* **WORK ORDER**: Please find every line in the entries below that contains the string "purple", and copy it.

[Dataset entries]
+ + + + + + +
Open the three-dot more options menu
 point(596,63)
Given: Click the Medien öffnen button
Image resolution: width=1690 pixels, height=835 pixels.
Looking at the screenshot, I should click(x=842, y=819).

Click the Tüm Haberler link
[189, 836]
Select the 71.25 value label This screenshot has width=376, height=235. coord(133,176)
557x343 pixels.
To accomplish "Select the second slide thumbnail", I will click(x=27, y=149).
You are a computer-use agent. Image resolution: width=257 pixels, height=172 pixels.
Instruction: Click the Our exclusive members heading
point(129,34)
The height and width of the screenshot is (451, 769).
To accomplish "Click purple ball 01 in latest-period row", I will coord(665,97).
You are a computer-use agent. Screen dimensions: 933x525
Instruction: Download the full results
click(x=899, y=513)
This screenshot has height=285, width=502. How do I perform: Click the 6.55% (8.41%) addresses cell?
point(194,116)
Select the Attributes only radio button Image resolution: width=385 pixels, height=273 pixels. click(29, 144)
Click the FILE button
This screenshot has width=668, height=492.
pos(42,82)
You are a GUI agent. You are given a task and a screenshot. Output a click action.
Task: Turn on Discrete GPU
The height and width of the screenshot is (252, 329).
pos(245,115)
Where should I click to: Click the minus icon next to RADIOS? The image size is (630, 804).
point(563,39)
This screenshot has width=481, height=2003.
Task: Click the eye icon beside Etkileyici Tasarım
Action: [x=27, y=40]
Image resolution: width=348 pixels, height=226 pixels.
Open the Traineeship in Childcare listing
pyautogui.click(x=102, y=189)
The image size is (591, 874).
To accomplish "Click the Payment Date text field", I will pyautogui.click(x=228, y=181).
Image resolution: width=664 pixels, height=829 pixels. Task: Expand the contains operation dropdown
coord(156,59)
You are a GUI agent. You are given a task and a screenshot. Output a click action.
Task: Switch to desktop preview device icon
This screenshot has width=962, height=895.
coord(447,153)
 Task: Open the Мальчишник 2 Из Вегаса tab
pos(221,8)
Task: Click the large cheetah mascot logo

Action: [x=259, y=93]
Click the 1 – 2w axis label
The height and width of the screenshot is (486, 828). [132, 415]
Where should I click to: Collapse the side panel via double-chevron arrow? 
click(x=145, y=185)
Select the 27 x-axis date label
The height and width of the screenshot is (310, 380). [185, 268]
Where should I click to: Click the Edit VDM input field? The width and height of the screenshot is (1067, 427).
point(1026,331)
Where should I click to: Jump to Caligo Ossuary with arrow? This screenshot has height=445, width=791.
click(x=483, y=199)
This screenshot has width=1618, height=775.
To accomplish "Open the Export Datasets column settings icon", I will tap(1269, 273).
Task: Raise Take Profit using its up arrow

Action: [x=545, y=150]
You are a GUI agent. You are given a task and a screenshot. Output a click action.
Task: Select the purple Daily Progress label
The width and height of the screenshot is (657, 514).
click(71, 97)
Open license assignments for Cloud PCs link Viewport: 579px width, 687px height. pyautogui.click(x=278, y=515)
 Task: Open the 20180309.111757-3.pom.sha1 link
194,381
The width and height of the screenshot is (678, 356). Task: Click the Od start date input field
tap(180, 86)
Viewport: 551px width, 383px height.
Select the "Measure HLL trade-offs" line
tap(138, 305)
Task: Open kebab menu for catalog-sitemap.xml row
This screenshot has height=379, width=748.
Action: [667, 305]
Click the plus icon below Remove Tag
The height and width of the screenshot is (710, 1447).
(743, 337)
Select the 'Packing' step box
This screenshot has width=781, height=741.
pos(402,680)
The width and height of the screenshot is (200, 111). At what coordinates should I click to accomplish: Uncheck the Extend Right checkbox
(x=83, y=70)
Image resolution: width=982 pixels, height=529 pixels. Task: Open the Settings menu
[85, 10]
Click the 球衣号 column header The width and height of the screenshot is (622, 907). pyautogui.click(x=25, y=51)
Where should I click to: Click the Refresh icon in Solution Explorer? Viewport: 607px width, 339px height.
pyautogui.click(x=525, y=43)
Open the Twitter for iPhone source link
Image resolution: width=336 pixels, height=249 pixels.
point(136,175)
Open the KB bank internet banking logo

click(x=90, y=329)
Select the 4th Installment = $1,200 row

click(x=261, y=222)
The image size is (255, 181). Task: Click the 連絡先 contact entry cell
+ + + + + + +
* **RESULT BELOW**:
To accomplish "Click purple ball 01 in latest-period row", I will coord(665,97).
Task: Select the purple Daily Progress label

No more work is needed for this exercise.